**Task details**
Word for word, repeat everything in the records below except the pictures.

**Available data**
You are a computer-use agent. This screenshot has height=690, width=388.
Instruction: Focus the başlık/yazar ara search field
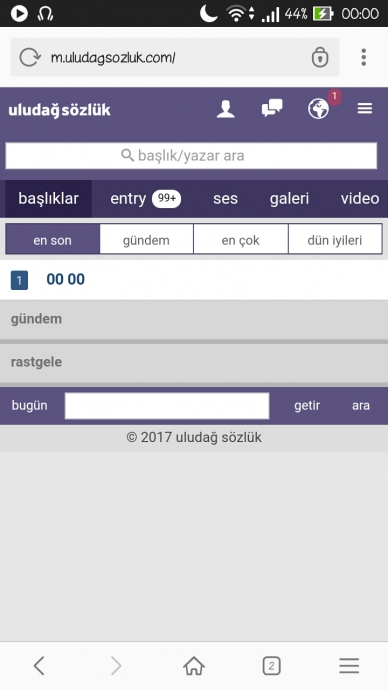pyautogui.click(x=191, y=155)
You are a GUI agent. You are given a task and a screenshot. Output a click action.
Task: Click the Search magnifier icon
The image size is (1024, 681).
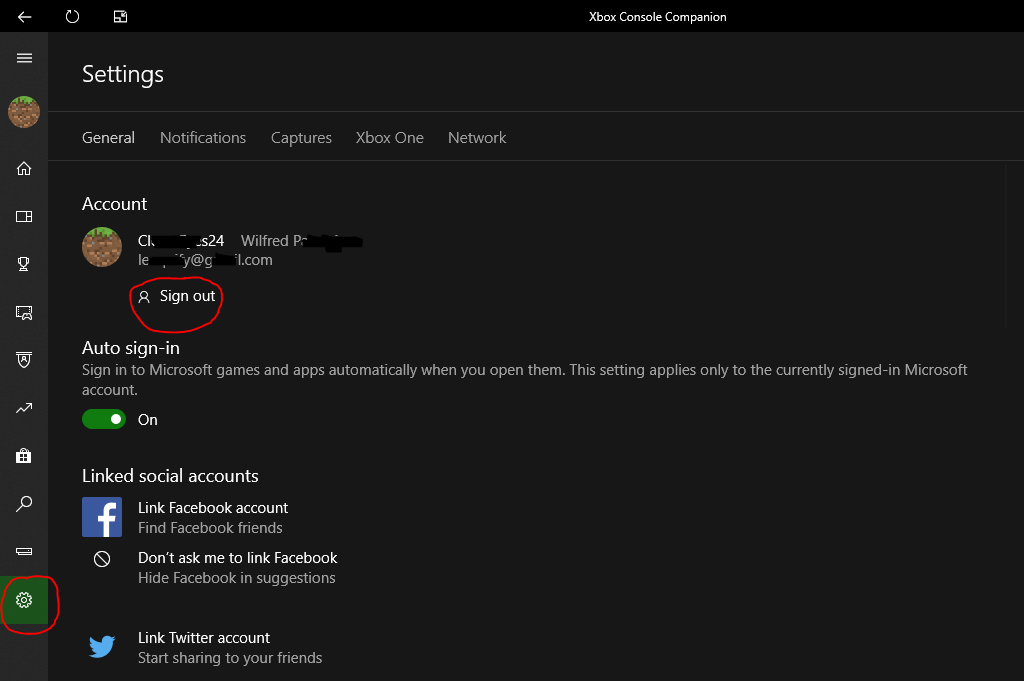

**Exercise result**
You are a computer-use agent. This screenshot has height=690, width=388.
Instruction: Focus the başlık/yazar ara search field
pyautogui.click(x=191, y=155)
You are a GUI agent. You are given a task and a screenshot. Output a click action.
Task: Click the Search magnifier icon
The image size is (1024, 681).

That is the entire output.